Hence, Varghese suggests that while evaluating employee performance, it is crucial to consider their social capital and network connections, as it plays a significant role in their productivity and overall success within the organisation.

Resilience

Finally, an employee’s social capital can be used to enhance organisational resilience. That is, the organisation’s ability to adapt to unexpected challenges and disruptions. Employees who have strong social networks can help to cushion the organisation from the negative impacts of unexpected events, by providing support, sharing knowledge and facilitating the development of new solutions.

Weighing an employee’s social capital is an essential element of evaluating performance. Employees who have strong social networks can contribute to knowledge sharing, business development, innovation, employee engagement and retention, as well as organisational resilience. By recognising the value of employees’ social capital, organisations can create a culture that fosters collaboration, creativity, and adaptability, and ultimately achieve sustainable success.

“Social capital becomes more important as an employee moves up the corporate ladder and deals with a larger number of stakeholders, including clients, vendors, suppliers, government agencies and other organisations.”

Sunil Ranjhan, Sr. VP and director – HR and MS, LG Electronics

 

Sunil Ranjhan, Sr. VP and director – HR and MS, LG Electronics, emphasises on how crucial a skill social capital is while assessing the performance of employees, particularly those in leadership roles. He says, “Social capital becomes more important as an employee moves up the corporate ladder and deals with a larger number of stakeholders, including clients, vendors, suppliers, government agencies and other organisations.”

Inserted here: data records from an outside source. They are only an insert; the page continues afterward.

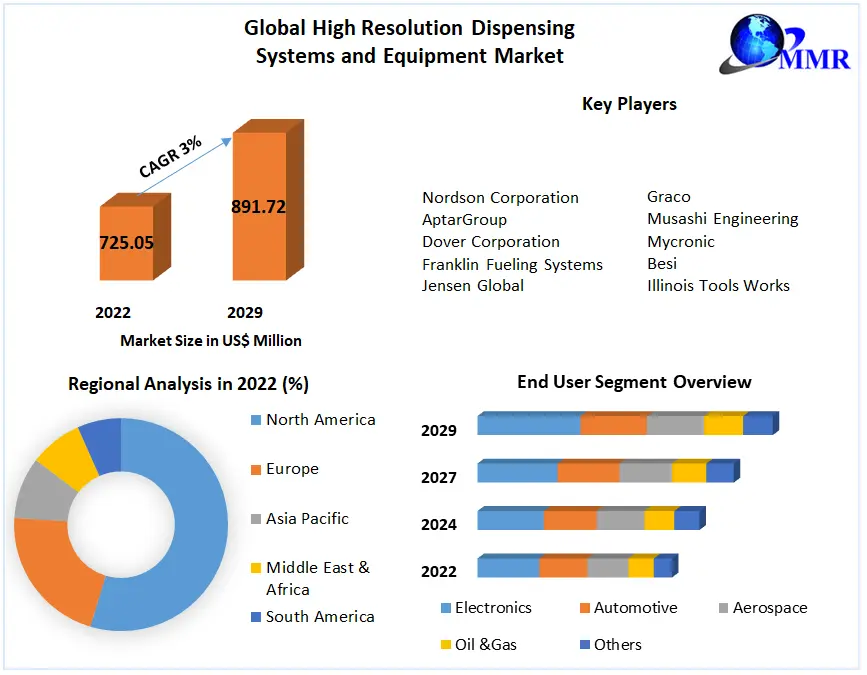Click the Asia Pacific legend square
Viewport: 867px width, 675px height.
click(x=256, y=519)
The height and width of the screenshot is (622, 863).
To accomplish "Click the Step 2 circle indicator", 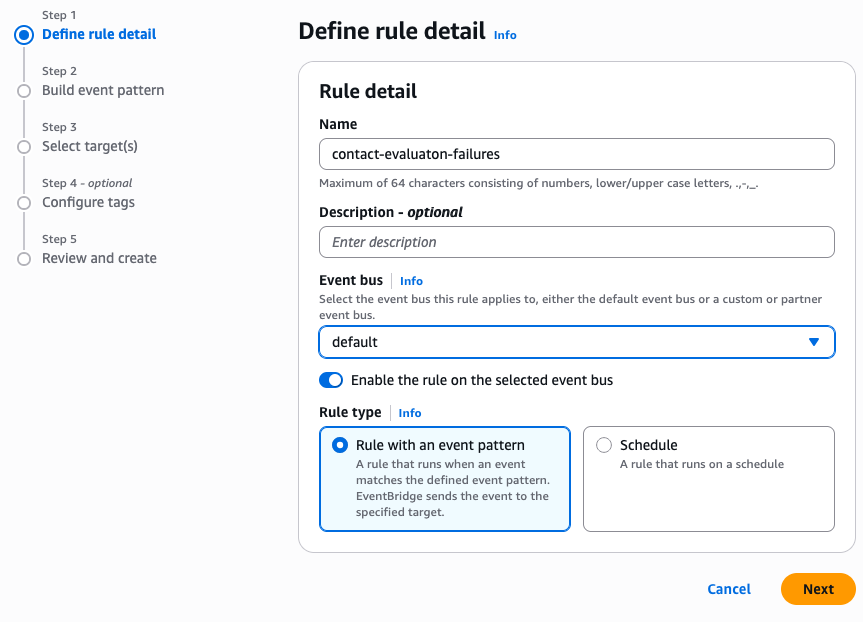I will pos(22,90).
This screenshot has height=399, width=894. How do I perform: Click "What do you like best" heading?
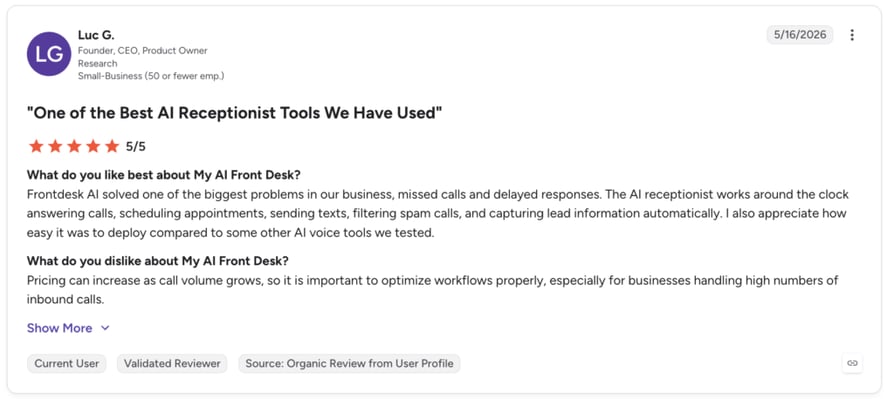pyautogui.click(x=164, y=174)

Ranjhan shares that historically, social capital has been evaluated under different names, such as networking skills, collaboration, and building relationships with stakeholders. However, organisations now recognise it as a distinct and critical competency that is evaluated alongside intelligence and emotions quotient, that is, IQ and EQ.

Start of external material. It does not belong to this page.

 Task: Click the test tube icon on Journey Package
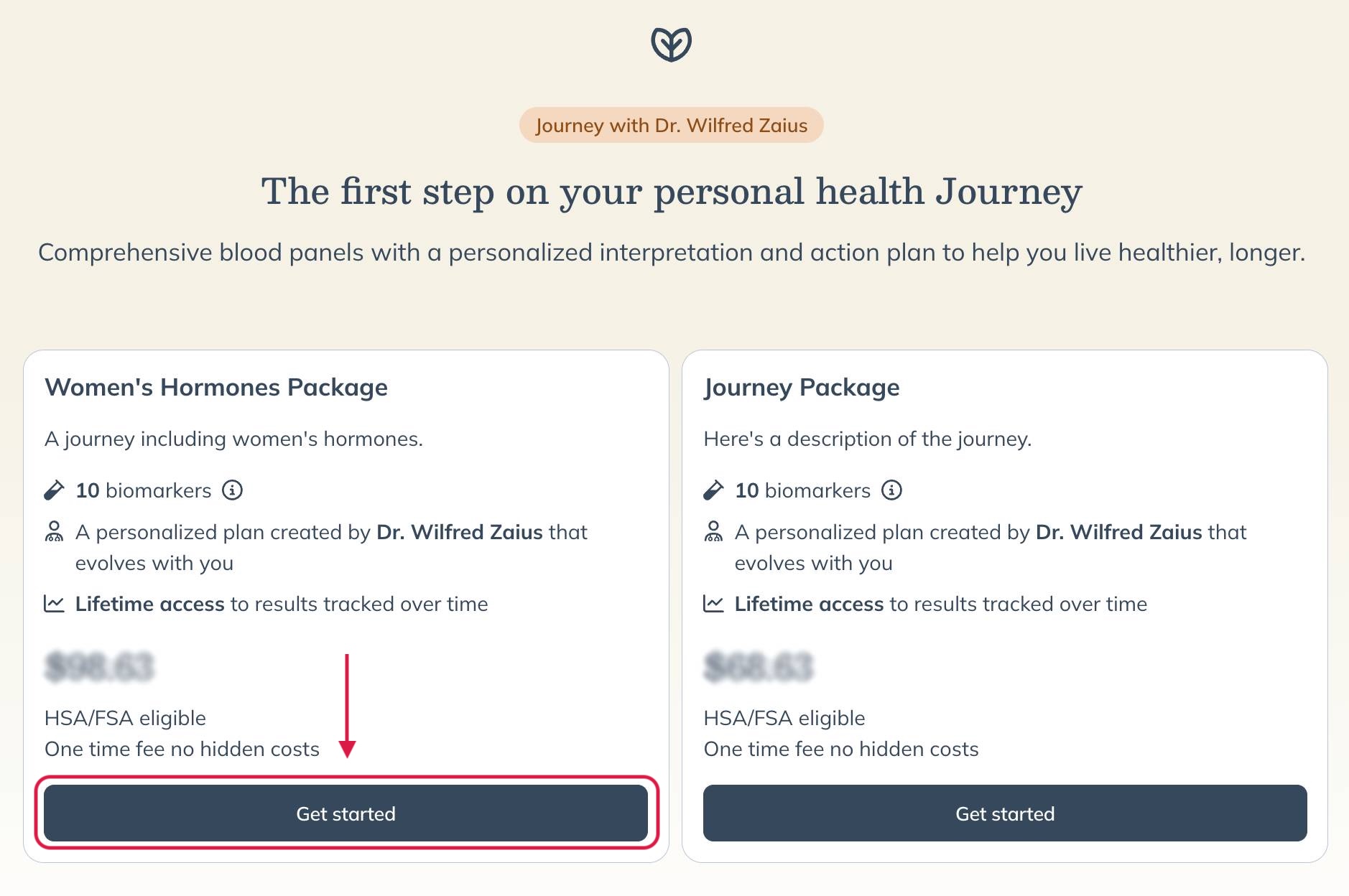tap(712, 490)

Varghese, however, cautions that there is a downside to social capital too. Political power and personal agendas can sometimes override logical decision-making.

How can social capital be evaluated?

To evaluate social capital, organisations use various methodologies, such as a 360-degree assessment, which involve all the stakeholders an employee deals with, including peers, subordinates, superiors, and external stakeholders.

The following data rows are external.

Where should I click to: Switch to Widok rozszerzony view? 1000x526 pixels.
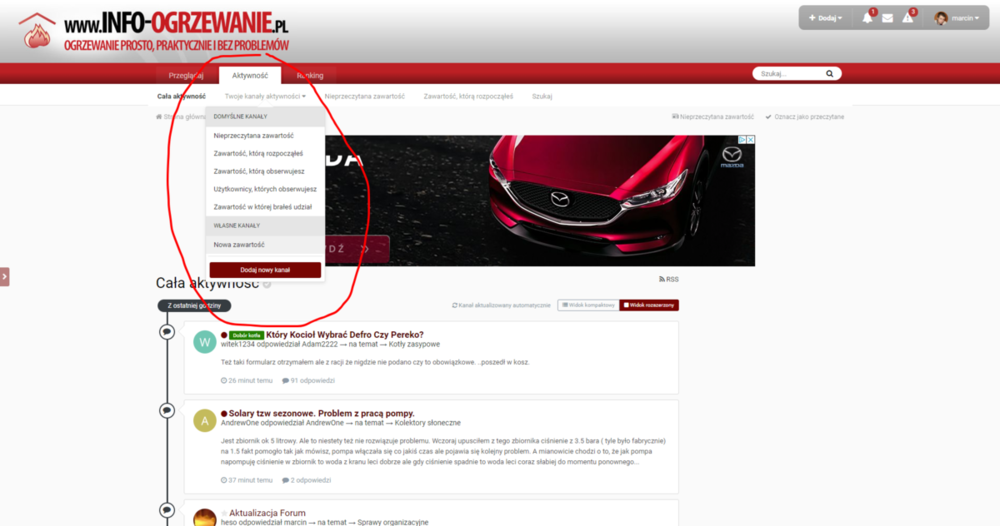pos(649,305)
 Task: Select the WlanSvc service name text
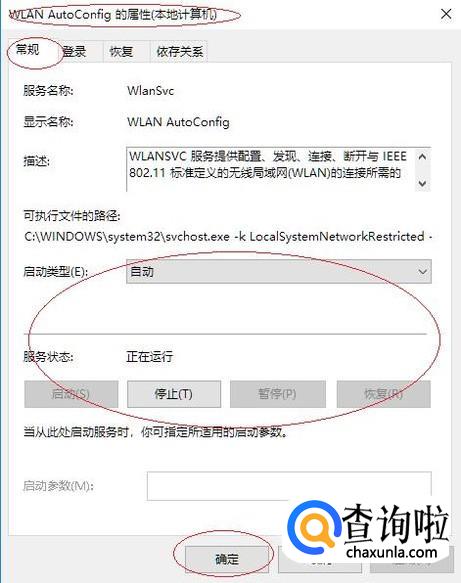click(151, 91)
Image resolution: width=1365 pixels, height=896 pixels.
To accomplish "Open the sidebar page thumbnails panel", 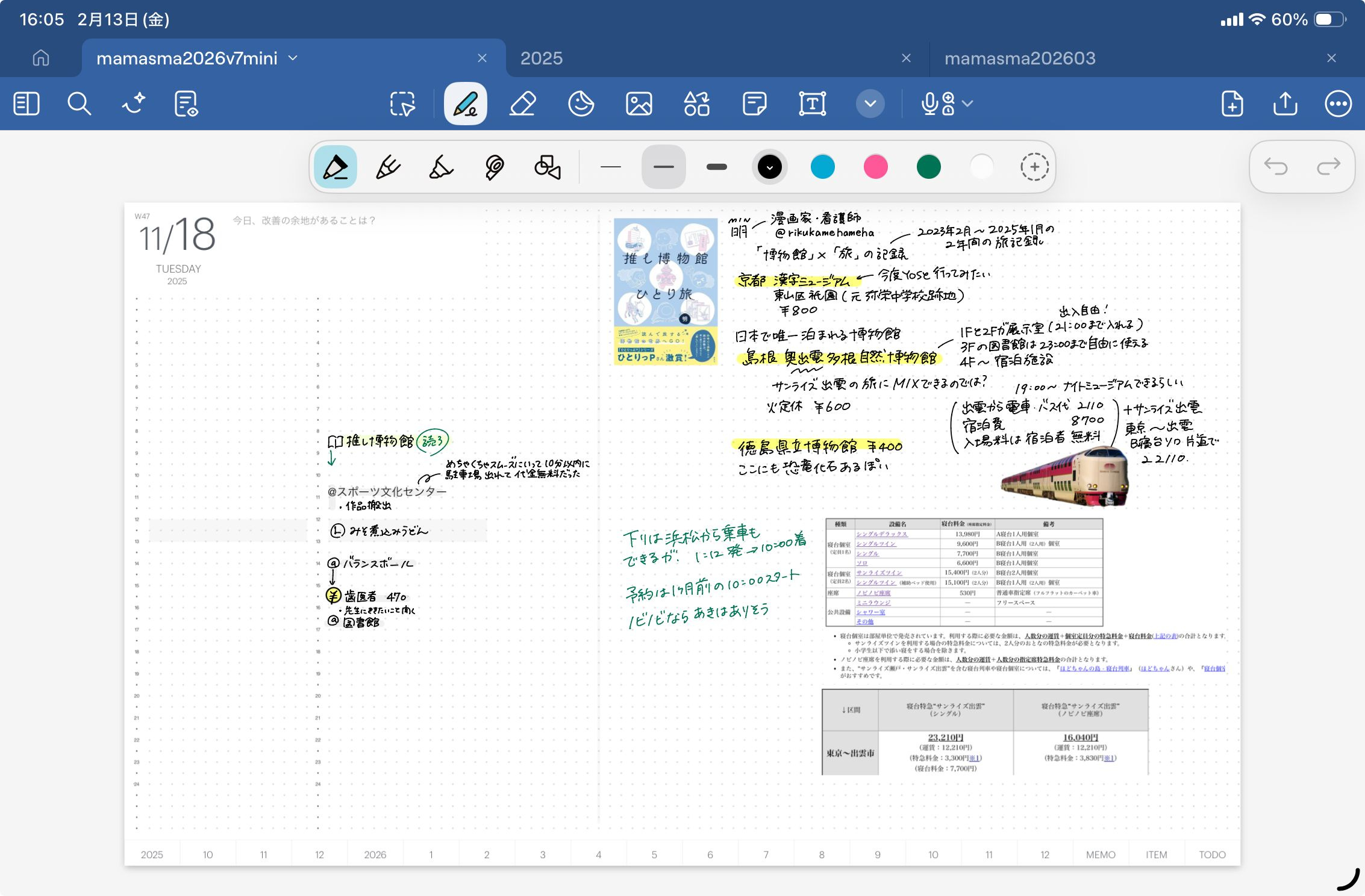I will 27,104.
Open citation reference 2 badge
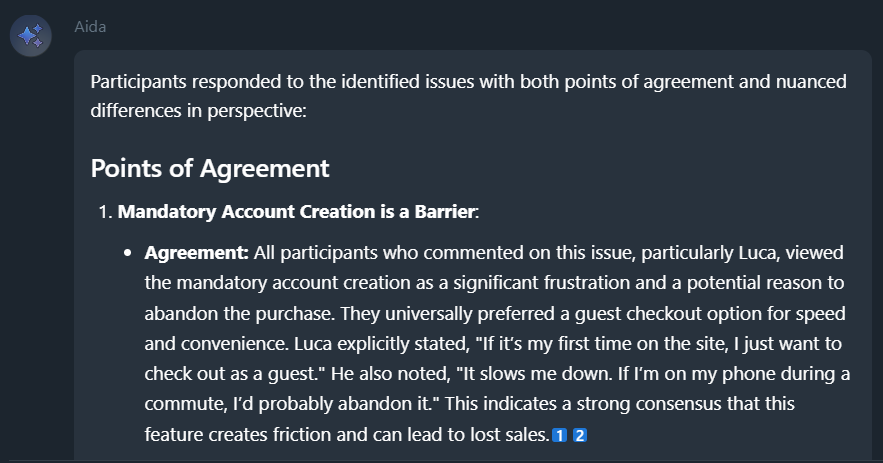883x463 pixels. pos(579,435)
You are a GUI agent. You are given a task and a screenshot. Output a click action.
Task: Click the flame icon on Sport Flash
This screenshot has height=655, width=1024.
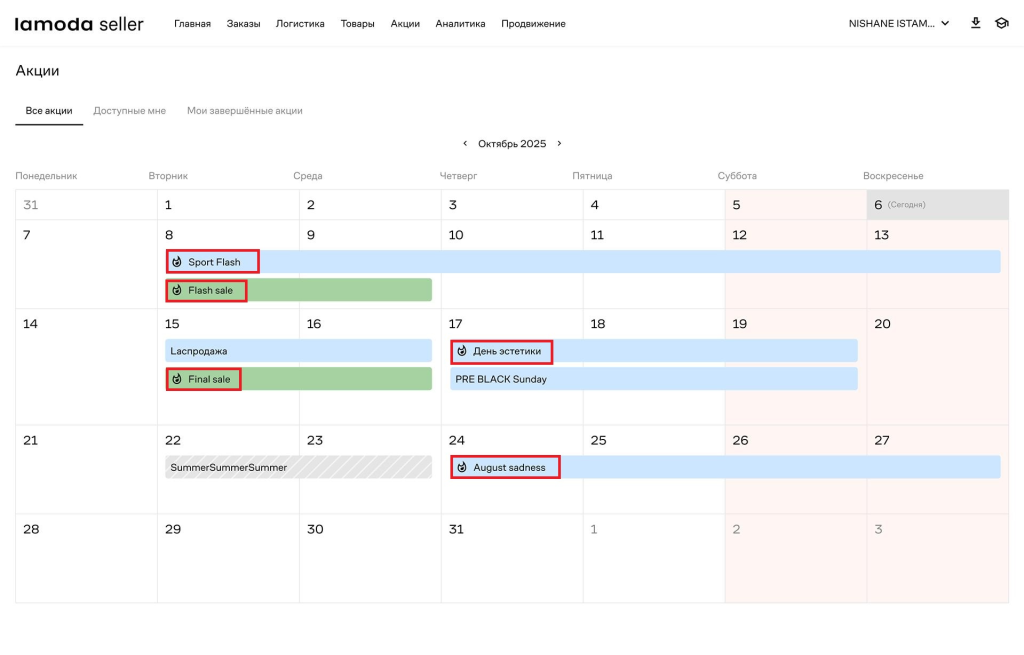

“The 360-degree assessment provides a comprehensive evaluation of an employee’s social capital and helps identify areas for improvement,” believes Ranjhan.

According to him, while evaluating employees’ social capital, organisations typically look for four or five distinct subcompetencies, as follows:

· The ability to engage efficiently with stakeholders. This includes the ability to communicate effectively, build trust and maintain positive relationships with stakeholders.

· The ability to network across the organisation. This involves the ability to interact comfortably with people at all levels of the organisation, from workers to the president. Effective networkers can build relationships with a wide range of people, regardless of their job title or position within the organisation.

· The ability to adapt to and interact effectively in ambiguous situations. This involves the skill of interacting with stakeholders in unfamiliar or challenging settings, such as when dealing with different cultures or unfamiliar business environments.

· The ability to collaborate effectively, that is, work well with others and put the team’s goals ahead of personal goals. Effective collaborators are willing to work towards a common goal, even if it means compromising or sacrificing their own interests.

· The ability to project the company’s brand externally and internally. This requires employees to possess the skill to represent the company in a positive light and ensure that it is perceived as a competent and effective leader. Effective social capital can help employees build a strong brand and improve the company’s reputation, which can lead to increased success and profitability.